**Data excerpts**
■ ■ ■ ■ ■ ■ ■

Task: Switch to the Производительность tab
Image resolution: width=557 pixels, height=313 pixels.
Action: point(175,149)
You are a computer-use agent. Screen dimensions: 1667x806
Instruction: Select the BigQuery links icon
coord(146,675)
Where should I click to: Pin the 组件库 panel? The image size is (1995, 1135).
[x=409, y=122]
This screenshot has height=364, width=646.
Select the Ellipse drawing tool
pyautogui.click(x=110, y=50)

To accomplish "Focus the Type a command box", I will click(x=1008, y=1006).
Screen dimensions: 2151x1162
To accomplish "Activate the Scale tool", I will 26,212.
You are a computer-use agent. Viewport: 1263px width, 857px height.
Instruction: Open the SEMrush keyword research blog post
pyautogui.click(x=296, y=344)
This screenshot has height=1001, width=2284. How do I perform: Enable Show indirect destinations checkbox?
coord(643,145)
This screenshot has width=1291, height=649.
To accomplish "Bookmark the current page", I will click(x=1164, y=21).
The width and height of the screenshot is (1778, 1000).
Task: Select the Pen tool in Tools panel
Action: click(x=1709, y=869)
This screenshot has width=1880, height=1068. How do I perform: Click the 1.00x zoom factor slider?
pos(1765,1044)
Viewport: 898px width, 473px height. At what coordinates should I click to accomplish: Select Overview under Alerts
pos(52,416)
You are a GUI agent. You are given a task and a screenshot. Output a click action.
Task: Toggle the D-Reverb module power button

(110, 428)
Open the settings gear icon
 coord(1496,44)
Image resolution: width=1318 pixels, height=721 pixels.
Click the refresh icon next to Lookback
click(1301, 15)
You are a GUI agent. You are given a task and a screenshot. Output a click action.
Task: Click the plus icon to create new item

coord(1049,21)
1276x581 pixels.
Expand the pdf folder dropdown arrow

■ ■ ■ ■ ■ ■ ■

**Task statement**
Among the lines above, please find those with "agent" and copy them.

**Result**
You are a computer-use agent. Screen dimensions: 1667x806
You are a computer-use agent. Viewport: 1263px width, 857px height.
You are a GUI agent. You are given a task and a screenshot. Output a click action.
You are a GUI agent. You are given a task and a screenshot. Output a click action.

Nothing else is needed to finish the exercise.